§ **Written task**:
Starting with the line that contains "Viewport: 541px width, 374px height." and going on through the end of the entries, write those lines out again, requests included. Scale every coordinate in the answers by 2.05 and round each to a whole number, with halves rounded up.
■ ■ ■ ■ ■
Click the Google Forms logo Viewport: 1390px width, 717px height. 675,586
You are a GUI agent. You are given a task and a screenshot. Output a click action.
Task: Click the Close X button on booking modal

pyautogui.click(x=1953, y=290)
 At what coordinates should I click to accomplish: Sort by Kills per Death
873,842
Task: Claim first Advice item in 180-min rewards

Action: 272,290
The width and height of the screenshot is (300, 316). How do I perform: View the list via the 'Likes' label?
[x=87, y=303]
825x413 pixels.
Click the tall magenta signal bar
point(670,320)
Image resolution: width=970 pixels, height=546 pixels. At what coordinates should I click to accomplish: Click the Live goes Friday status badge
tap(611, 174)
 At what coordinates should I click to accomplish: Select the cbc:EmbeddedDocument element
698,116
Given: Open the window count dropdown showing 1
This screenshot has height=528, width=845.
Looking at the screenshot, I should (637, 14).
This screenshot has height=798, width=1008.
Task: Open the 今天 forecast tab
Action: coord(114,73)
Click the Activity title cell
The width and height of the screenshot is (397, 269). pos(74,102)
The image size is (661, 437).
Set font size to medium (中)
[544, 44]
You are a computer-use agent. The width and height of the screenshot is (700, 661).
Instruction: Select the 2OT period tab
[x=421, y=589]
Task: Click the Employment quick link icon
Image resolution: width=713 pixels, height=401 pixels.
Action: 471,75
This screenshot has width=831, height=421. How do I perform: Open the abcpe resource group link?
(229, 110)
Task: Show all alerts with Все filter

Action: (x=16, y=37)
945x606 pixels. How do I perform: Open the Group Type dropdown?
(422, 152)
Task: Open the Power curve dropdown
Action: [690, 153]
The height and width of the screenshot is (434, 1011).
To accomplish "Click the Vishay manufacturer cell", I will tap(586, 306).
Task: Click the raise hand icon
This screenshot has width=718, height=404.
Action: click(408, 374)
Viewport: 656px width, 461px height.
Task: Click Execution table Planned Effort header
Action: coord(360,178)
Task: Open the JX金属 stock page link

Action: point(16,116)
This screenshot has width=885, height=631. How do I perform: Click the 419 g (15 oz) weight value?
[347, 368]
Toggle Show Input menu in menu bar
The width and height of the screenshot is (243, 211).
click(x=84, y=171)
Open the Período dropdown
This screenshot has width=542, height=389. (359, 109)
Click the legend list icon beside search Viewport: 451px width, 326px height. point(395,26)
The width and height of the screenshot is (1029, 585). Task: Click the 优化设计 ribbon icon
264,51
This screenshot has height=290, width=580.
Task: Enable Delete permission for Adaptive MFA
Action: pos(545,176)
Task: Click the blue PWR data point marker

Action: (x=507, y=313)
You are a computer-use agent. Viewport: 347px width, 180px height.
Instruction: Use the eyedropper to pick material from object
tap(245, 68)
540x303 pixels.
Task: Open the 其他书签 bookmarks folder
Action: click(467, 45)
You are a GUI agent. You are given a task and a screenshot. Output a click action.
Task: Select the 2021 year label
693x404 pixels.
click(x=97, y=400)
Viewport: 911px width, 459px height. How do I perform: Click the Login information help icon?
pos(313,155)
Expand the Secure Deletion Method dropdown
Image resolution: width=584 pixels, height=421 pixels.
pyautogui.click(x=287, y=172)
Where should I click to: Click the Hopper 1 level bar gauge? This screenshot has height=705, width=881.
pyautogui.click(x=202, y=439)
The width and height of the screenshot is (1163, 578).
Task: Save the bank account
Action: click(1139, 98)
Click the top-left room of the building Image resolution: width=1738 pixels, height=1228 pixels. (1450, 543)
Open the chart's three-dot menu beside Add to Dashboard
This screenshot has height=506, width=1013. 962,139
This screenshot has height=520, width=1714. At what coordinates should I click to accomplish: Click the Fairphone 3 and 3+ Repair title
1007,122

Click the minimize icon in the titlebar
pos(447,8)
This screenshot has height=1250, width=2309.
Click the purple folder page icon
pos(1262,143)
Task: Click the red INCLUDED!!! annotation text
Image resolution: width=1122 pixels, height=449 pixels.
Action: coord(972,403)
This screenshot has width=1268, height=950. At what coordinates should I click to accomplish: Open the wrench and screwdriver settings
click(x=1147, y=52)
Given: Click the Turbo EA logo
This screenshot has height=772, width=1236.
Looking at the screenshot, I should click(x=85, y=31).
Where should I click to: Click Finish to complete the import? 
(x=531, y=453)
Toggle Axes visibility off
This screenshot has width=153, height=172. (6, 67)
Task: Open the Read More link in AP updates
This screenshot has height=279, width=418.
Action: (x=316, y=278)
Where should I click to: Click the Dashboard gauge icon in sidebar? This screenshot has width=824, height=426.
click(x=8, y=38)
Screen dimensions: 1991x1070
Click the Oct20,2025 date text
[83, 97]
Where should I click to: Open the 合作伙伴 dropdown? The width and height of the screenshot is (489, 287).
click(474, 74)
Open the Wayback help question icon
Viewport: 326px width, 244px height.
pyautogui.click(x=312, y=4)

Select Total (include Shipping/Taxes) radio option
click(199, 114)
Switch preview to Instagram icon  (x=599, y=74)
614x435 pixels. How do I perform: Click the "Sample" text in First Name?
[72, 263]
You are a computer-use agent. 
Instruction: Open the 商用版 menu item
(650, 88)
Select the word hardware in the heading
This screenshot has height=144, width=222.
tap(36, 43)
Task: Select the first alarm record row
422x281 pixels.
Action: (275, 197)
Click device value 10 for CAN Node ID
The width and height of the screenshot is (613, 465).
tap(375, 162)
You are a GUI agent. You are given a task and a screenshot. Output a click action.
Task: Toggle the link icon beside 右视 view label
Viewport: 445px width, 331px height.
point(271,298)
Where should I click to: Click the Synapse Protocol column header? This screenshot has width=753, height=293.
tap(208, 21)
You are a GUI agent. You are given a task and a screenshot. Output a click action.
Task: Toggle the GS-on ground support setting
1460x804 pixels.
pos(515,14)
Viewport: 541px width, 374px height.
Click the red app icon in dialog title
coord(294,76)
■ ■ ■ ■ ■
§ **Response below**:
Viewport: 541px width, 374px height.
Click the red app icon in dialog title
coord(603,156)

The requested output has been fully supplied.